Texto:
※

Mis abuelos se codearon poco con abogados. Aunque tenían amigos que ejercían esta profesión, escasamente los necesitaron en esa función. La presencia explícita del Derecho en su vida fue somera: la compra de sus viviendas, la organización del negocio que les daba la fuente de sustento y, tal vez, el conflicto respecto de una pared medianera. De resto, lo jurídico pasó inadvertido en sus vidas. Nada parecido con los tiempos que nos correspondieron, en donde el Derecho es ubicuo, persistente y complejo. La expansión del mercado, la redefinición de las parejas y la familia y la instauración del Estado social de derecho nos sitúa en un contexto altamente regulado y vigilado donde las personas se rozan con el Derecho de manera frecuente.

※

Registros:
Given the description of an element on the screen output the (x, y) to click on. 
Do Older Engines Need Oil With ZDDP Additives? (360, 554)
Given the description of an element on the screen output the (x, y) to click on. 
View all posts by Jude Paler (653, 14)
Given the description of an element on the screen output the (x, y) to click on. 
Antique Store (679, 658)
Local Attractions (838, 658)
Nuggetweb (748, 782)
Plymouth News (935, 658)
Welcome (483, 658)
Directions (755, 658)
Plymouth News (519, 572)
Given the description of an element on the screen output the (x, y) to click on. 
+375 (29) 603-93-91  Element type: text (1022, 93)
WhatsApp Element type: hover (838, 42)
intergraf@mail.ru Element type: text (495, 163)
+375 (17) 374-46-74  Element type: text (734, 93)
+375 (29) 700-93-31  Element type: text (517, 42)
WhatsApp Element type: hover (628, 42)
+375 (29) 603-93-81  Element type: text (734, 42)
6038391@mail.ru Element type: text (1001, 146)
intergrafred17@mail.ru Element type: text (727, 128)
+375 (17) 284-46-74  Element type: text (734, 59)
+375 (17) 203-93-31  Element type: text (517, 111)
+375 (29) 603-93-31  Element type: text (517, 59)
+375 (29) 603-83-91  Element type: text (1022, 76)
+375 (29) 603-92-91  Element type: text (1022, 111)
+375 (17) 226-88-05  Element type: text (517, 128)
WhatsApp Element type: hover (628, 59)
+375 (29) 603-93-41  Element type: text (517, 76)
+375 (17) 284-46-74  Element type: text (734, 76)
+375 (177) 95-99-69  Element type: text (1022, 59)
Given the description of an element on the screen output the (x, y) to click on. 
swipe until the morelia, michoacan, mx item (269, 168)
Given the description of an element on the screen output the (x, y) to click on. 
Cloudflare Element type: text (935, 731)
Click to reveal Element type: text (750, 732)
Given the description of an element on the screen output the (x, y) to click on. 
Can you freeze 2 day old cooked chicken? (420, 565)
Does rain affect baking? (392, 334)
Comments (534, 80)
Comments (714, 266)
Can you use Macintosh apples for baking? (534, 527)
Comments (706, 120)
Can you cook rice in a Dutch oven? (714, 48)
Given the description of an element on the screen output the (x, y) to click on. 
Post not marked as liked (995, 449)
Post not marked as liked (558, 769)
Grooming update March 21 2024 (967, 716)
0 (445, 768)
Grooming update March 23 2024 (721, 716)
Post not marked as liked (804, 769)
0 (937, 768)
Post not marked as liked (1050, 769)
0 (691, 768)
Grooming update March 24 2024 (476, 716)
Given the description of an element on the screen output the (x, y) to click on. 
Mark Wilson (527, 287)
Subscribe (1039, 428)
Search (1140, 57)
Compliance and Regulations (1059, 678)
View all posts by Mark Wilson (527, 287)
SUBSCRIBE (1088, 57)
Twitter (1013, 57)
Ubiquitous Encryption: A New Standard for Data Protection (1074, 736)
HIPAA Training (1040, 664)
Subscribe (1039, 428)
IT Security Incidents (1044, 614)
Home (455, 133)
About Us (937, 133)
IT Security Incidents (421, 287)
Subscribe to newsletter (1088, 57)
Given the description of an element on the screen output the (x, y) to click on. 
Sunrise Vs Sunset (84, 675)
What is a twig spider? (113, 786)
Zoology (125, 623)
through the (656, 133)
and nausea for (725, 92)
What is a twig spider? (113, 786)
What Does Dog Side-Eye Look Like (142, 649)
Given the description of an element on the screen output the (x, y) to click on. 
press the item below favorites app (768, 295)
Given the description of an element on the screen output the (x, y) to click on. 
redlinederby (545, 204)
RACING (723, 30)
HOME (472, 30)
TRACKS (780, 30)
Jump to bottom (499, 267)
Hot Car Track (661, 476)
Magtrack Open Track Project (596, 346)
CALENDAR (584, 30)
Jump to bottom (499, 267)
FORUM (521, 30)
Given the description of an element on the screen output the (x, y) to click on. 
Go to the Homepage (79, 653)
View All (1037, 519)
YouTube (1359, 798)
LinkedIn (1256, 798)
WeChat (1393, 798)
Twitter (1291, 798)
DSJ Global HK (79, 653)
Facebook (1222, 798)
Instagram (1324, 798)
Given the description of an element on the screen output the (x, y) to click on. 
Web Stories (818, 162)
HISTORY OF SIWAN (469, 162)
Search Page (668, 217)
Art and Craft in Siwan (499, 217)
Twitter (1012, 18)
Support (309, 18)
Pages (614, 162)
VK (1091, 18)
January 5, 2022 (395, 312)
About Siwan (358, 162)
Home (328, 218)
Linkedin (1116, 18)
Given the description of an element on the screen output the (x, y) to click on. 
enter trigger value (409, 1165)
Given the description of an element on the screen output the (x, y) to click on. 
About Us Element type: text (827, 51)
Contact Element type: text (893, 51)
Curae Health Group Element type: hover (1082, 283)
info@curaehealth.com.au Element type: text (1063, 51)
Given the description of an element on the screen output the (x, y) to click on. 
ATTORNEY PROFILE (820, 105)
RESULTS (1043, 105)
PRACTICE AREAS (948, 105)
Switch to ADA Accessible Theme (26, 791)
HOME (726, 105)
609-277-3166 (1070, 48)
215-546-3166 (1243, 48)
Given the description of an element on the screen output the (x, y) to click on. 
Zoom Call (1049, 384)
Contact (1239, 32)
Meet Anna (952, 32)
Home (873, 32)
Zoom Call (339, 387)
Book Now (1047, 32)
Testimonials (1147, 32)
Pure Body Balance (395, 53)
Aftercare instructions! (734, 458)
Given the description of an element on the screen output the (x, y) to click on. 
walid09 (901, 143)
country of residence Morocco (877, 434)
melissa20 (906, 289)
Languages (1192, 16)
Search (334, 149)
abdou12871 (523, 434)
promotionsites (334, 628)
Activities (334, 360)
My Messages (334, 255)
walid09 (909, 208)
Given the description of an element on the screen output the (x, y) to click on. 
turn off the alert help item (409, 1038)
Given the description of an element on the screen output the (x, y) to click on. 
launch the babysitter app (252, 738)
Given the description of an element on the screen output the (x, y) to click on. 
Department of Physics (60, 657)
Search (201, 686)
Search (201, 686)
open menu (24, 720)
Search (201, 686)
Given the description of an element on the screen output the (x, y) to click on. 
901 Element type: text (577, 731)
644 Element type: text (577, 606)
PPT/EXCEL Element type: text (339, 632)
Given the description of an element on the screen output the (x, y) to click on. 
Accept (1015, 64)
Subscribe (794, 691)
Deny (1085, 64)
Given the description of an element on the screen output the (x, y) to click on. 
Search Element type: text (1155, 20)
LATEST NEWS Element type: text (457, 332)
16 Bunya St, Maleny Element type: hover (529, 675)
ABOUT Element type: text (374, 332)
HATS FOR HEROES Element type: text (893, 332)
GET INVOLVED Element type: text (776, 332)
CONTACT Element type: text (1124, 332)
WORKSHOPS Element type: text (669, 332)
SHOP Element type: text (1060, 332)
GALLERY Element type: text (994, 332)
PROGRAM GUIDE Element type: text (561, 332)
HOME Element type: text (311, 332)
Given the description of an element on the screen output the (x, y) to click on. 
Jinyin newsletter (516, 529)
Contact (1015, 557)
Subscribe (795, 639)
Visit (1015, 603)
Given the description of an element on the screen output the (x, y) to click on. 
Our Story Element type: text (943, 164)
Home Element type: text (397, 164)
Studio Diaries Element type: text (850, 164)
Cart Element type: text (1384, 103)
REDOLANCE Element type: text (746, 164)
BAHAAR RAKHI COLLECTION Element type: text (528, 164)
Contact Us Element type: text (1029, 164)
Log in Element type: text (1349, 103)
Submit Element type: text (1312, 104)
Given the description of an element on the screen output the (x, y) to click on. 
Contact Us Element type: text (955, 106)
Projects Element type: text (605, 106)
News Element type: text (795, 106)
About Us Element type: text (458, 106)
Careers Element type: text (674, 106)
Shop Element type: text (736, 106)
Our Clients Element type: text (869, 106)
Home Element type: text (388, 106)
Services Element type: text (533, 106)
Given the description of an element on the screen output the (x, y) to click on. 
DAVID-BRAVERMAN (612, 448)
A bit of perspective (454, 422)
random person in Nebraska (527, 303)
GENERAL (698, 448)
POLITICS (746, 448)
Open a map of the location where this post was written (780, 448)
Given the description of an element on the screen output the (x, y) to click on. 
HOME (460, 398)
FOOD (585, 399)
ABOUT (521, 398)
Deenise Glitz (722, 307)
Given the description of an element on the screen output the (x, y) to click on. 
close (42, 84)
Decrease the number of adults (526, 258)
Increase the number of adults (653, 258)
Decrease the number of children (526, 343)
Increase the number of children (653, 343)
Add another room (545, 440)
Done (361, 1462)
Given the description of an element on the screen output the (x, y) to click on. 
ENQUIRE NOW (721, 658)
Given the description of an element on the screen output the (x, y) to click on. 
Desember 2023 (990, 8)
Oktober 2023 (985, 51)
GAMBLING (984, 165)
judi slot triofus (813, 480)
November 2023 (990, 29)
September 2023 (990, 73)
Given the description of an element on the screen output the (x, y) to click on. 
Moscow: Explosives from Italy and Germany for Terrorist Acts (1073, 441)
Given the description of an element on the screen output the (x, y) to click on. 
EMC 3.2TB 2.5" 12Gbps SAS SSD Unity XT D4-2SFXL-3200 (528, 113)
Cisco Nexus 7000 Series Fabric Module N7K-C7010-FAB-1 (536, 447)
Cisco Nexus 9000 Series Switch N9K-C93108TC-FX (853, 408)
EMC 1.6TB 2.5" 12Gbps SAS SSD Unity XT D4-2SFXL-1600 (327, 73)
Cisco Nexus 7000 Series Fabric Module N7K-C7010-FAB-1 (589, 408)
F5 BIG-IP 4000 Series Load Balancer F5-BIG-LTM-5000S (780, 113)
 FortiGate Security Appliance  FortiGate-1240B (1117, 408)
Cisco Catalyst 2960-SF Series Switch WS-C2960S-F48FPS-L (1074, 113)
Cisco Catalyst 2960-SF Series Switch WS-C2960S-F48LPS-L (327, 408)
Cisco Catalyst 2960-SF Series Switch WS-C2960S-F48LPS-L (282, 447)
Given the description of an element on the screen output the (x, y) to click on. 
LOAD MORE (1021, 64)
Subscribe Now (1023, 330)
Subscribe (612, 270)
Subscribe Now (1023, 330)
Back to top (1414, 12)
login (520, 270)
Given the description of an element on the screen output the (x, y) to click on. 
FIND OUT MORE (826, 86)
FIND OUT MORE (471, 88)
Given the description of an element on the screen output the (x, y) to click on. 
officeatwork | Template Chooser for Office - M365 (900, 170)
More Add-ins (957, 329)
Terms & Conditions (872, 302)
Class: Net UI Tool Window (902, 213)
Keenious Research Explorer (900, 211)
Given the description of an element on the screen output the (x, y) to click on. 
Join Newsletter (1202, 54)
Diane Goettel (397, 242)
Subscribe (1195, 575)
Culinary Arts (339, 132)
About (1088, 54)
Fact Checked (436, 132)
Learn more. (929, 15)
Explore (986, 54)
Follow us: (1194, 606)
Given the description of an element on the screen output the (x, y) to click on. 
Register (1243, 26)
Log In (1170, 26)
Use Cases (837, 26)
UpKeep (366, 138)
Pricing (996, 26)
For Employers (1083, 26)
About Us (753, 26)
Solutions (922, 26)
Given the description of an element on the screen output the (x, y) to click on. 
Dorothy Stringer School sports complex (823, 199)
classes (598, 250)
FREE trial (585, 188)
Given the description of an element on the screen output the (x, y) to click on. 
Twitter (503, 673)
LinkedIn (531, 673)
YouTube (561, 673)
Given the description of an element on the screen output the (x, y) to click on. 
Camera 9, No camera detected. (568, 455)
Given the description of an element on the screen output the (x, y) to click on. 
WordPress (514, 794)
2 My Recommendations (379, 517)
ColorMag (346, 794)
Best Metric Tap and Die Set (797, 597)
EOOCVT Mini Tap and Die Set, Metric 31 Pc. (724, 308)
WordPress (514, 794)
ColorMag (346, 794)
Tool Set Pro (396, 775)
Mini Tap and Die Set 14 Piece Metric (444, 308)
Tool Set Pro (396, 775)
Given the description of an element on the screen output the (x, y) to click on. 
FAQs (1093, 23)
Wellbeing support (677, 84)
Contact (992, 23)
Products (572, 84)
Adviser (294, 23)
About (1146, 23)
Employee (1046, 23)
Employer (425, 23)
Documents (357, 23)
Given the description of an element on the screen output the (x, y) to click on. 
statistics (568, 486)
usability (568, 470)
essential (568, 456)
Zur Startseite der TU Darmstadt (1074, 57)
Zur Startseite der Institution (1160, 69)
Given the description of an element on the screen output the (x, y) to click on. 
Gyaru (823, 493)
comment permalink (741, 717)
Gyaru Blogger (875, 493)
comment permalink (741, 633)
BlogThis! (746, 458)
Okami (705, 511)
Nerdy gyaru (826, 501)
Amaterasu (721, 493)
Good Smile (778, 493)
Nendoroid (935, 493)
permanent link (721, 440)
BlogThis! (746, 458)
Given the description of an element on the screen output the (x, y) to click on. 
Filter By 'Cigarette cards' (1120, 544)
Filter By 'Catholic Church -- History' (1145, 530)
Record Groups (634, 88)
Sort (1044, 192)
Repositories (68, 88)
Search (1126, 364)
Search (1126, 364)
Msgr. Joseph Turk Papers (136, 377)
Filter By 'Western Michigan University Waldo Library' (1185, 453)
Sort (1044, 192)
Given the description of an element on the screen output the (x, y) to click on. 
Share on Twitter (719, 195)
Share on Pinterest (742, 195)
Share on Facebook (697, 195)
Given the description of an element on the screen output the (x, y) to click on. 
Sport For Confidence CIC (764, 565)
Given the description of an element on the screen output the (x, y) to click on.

※

Consigna 1:
Contesta estas preguntas sobre el texto acerca del Derecho en la vida cotidiana:
(a) ¿Qué profesión ejercían algunos amigos de los abuelos?
(b) ¿Con qué tres adjetivos se describe el Derecho en los tiempos actuales?
(c) ¿Qué tres factores sitúan a las personas en un contexto altamente regulado y vigilado?
Consigna 2:
Según el texto sobre el Derecho en la vida cotidiana, ¿por qué hoy las personas se rozan con el Derecho de manera frecuente?
Responde solo con lo que dice el texto.

Respuesta esperada 1:
(a) Eran abogados.
(b) Ubicuo, persistente y complejo.
(c) La expansión del mercado, la redefinición de las parejas y la familia y la instauración del Estado social de derecho.

Respuesta esperada 2:
La expansión del mercado, la redefinición de las parejas y la familia y la instauración del Estado social de derecho nos sitúan en un contexto altamente regulado y vigilado. Por eso el contacto con el Derecho es frecuente.